Croatie

Un entretien avec Mme Vesna Girardi-Jurkic, ministre de la Culture et de l’Éducation

"Des centaines de milliers d’œuvres et d’objets d’art détruits"

Par Djurdja Depierris · Le Journal des Arts

Le 1 septembre 1994 - 2142 mots

La Croatie et tout particulièrement Dubrovnik, ville inscrite sur la liste du Patrimoine mondial, auraient dû bénéficier de l’aide et de la protection internationale dès 1991. Or peu de mesures concrètes ont été prises. Sans attendre une aide extérieure, qui lui serait pourtant d’un grand secours, la Croatie tente de relever le défi de la reconstruction avec de faibles moyens. "Nous continuons à travailler seuls", constate Mme Girardi-Jurkic.
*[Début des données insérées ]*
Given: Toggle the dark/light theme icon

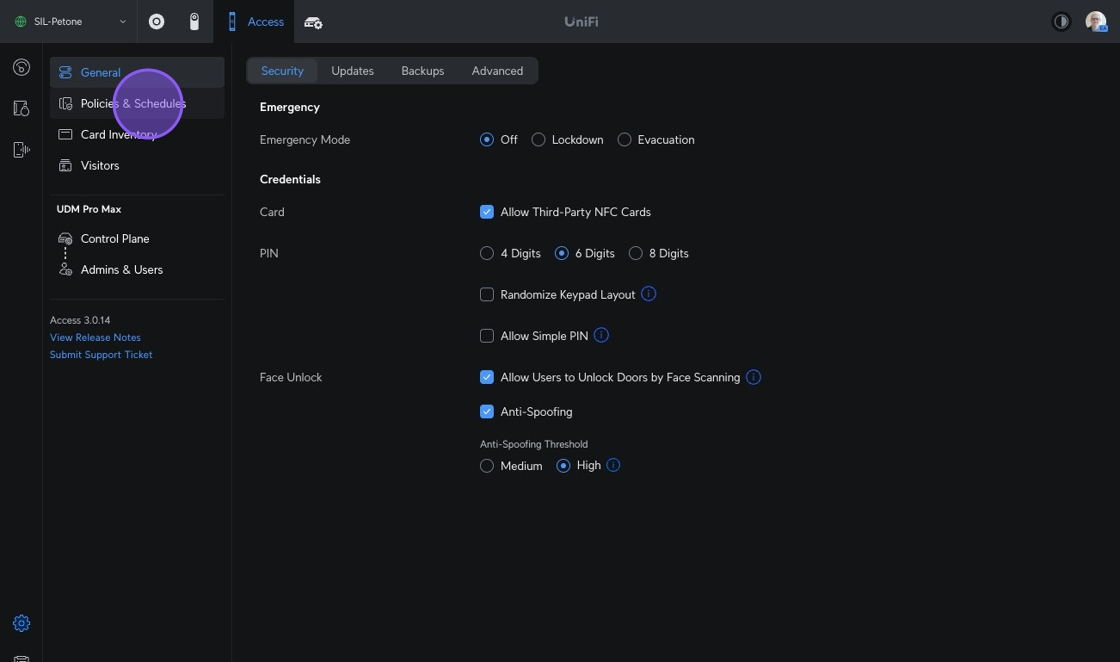Looking at the screenshot, I should (1061, 21).
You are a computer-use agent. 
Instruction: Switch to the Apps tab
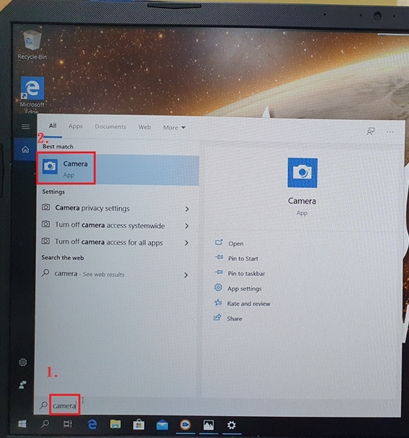(x=75, y=126)
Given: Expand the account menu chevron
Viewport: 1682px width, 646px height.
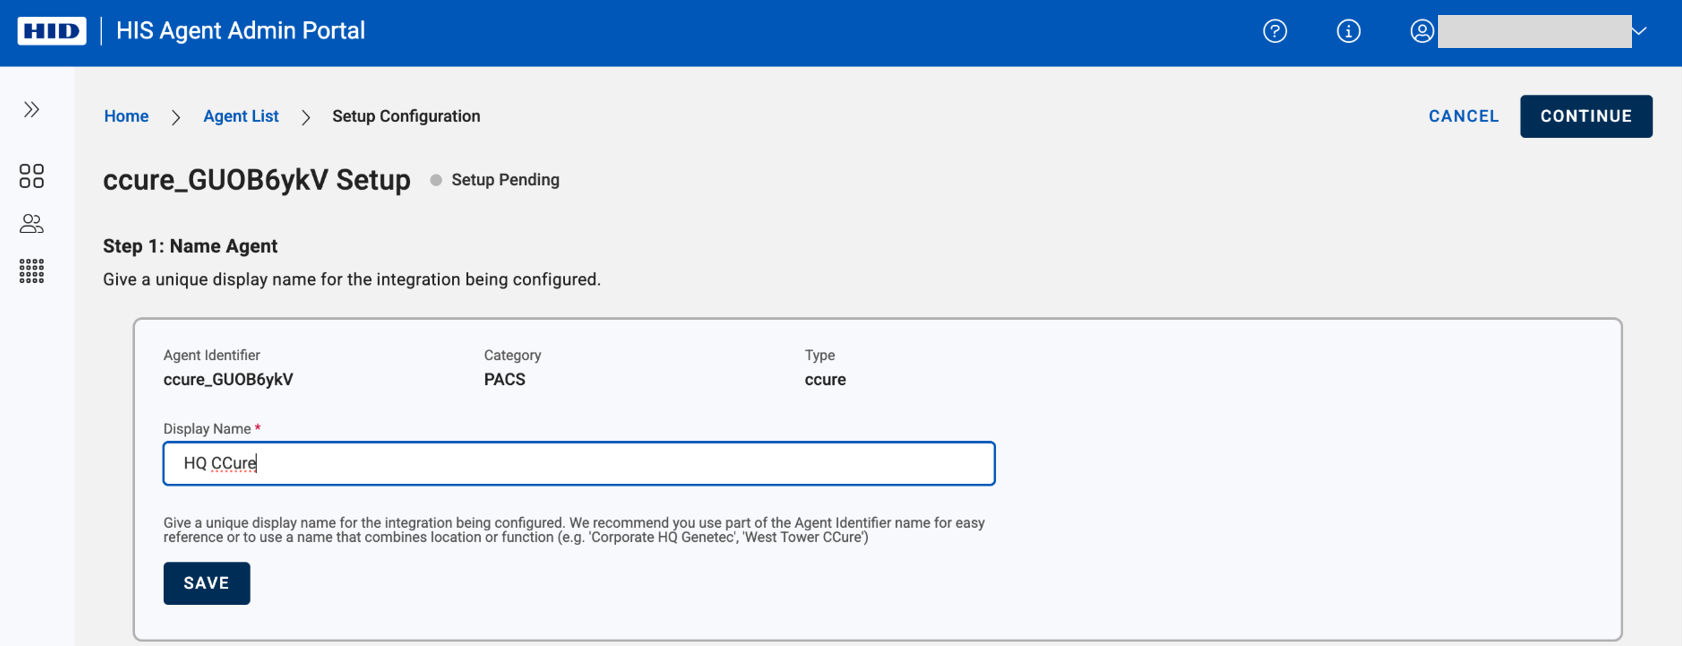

L’entretien accordé au Journal des Arts par le ministre de la Culture, n’a d’autre souci que d’alerter l’opinion. La plupart des structures urbaines et rurales classées, les architectures sacrées, les trésors culturels dans leur ensemble, ont été exposés à des destructions systématiques et doivent être restaurés.

"Madame le Ministre, pourriez-vous nous dire ce que représentent, pour le patrimoine culturel les dommages causés par la guerre ? Que peut envisager votre ministère pour la restauration des monuments détruits ?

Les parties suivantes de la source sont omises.